RECORDS SUPPLIED →
****************************************
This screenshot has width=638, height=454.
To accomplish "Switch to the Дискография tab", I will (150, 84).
****************************************
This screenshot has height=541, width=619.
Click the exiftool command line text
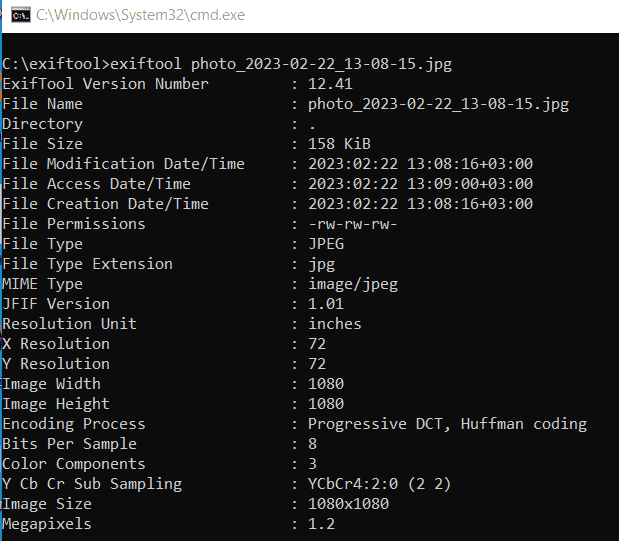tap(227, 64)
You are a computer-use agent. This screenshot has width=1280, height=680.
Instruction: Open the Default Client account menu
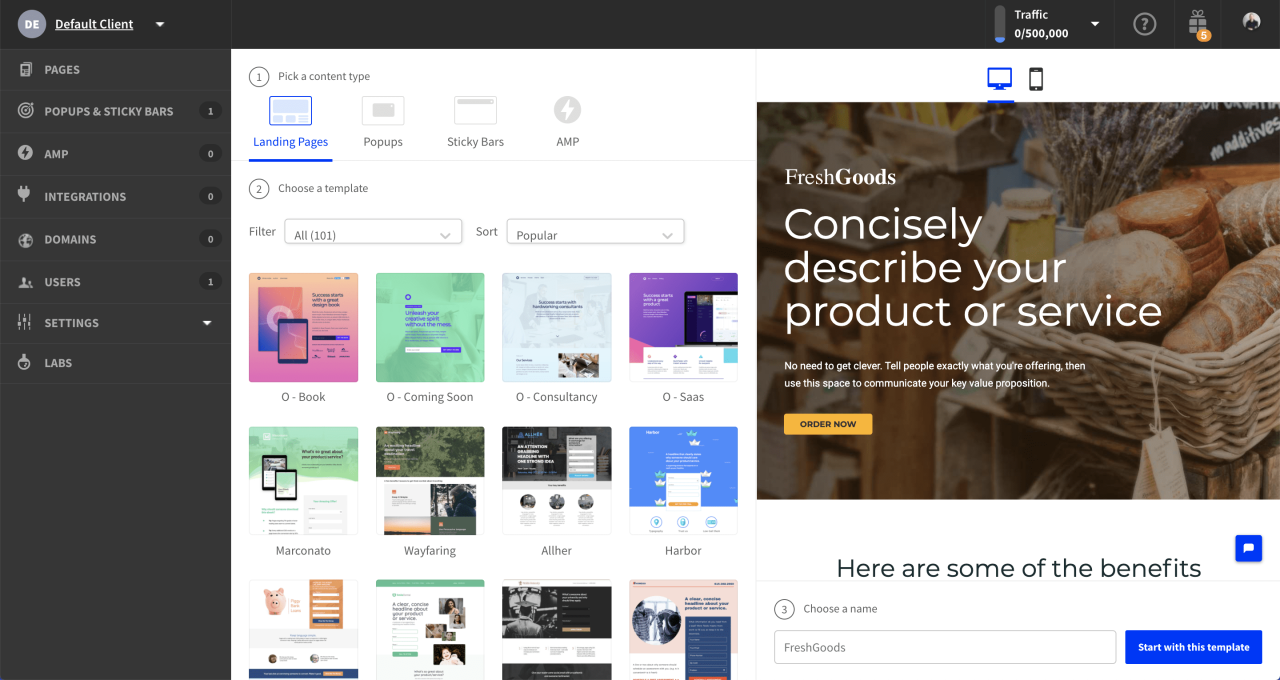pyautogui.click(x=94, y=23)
****************************************
DESCRIPTION OF THE TASK →
Say how many lines in the entries above contain the string "screenshot", offering no other words.

PROBLEM SOLUTION →
3